▶ EXERCISE GOAL
Please give the entries below again exactly, omitting every picture.

Records from a data source:
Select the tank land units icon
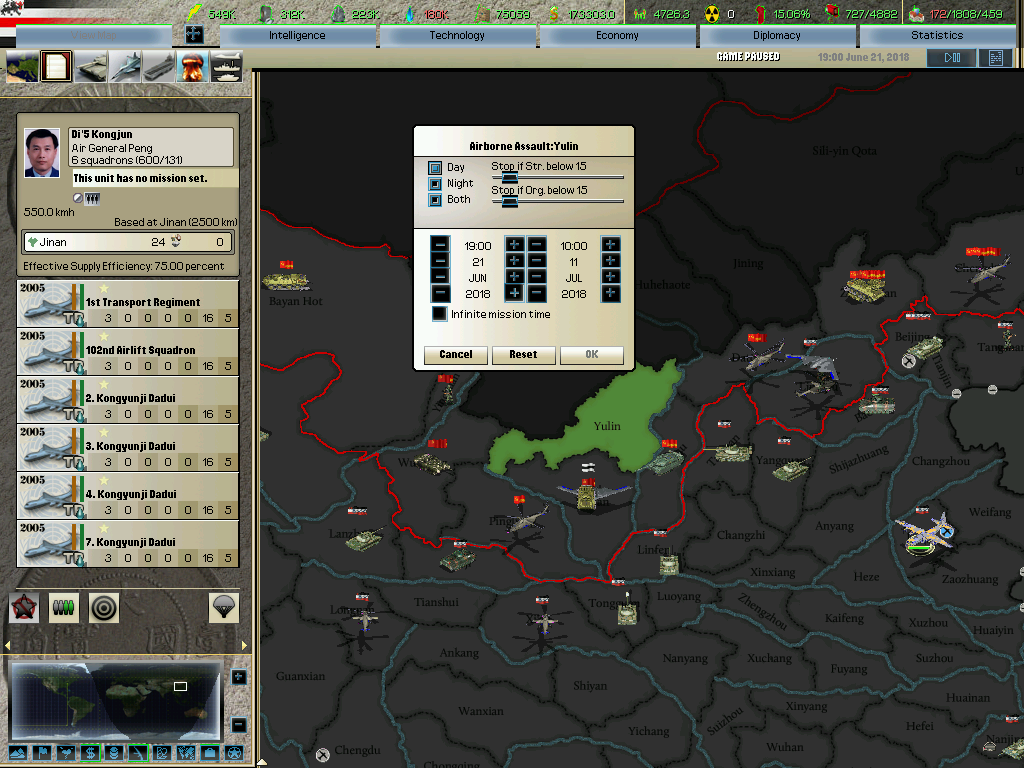The image size is (1024, 768). click(x=91, y=66)
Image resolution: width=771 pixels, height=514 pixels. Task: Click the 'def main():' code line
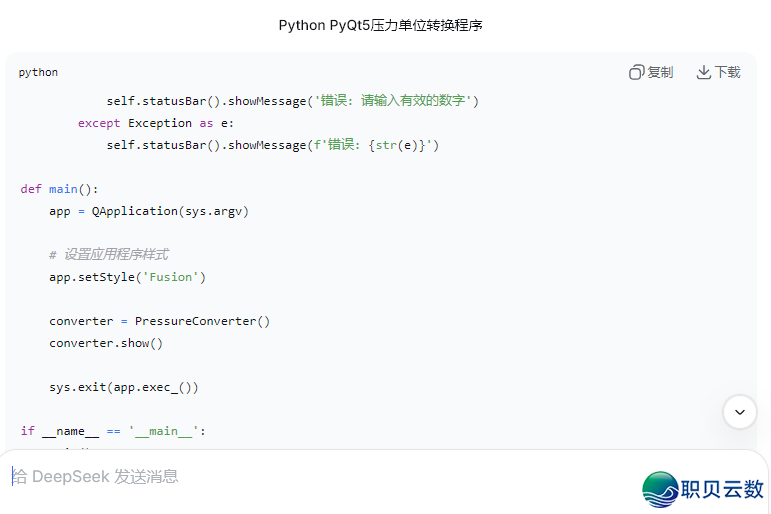[60, 189]
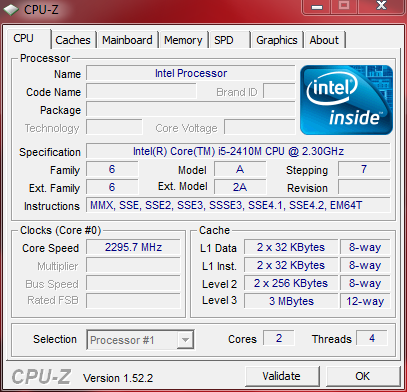
Task: Click the grayed-out maximize button
Action: pos(344,6)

▶ ANSWER SECTION
Select the tank land units icon
The image size is (1024, 768). click(x=91, y=66)
Image resolution: width=771 pixels, height=514 pixels. Task: Click the 'def main():' code line
[60, 189]
Task: Click the grayed-out maximize button
Action: pos(344,6)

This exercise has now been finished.